- **Task brief**: Scan the records for the string "title"; copy each line where it occurs.

- **Data provided**:
Content starts
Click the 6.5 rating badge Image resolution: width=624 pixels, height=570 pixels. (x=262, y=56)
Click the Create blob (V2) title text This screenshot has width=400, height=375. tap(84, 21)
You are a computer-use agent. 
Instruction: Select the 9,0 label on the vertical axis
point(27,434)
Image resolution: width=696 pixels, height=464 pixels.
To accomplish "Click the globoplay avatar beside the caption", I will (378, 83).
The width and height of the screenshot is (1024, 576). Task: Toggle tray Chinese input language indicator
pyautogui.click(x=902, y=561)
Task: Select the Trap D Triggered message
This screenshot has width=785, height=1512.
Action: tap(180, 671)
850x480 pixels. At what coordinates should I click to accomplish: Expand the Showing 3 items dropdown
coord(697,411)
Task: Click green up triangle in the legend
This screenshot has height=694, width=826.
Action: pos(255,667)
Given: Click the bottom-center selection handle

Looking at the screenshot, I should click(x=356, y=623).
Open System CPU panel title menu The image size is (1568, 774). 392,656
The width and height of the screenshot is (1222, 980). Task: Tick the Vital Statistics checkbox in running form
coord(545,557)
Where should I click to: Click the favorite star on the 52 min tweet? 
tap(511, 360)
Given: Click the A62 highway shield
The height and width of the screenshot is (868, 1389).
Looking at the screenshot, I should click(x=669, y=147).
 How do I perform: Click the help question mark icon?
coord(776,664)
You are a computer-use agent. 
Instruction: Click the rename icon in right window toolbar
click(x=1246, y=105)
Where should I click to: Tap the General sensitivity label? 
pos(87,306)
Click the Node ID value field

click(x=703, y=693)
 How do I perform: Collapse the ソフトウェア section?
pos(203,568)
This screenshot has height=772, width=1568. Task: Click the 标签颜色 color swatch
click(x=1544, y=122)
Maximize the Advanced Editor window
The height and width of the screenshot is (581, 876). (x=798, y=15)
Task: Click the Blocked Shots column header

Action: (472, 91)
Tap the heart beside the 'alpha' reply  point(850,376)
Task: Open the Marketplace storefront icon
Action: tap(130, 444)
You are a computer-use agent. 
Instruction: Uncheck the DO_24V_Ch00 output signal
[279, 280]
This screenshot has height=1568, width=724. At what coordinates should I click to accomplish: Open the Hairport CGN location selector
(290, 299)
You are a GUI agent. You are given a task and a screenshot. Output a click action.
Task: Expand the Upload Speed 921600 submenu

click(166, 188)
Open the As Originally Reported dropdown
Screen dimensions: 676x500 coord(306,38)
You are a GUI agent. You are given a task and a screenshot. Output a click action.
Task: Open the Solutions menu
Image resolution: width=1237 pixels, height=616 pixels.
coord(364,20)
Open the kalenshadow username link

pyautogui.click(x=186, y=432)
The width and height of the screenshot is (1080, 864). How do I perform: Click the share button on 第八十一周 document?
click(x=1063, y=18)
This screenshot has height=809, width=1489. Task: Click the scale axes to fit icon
Content ends
- **Output below**:
Click the Create blob (V2) title text This screenshot has width=400, height=375. tap(84, 21)
Open System CPU panel title menu The image size is (1568, 774). 392,656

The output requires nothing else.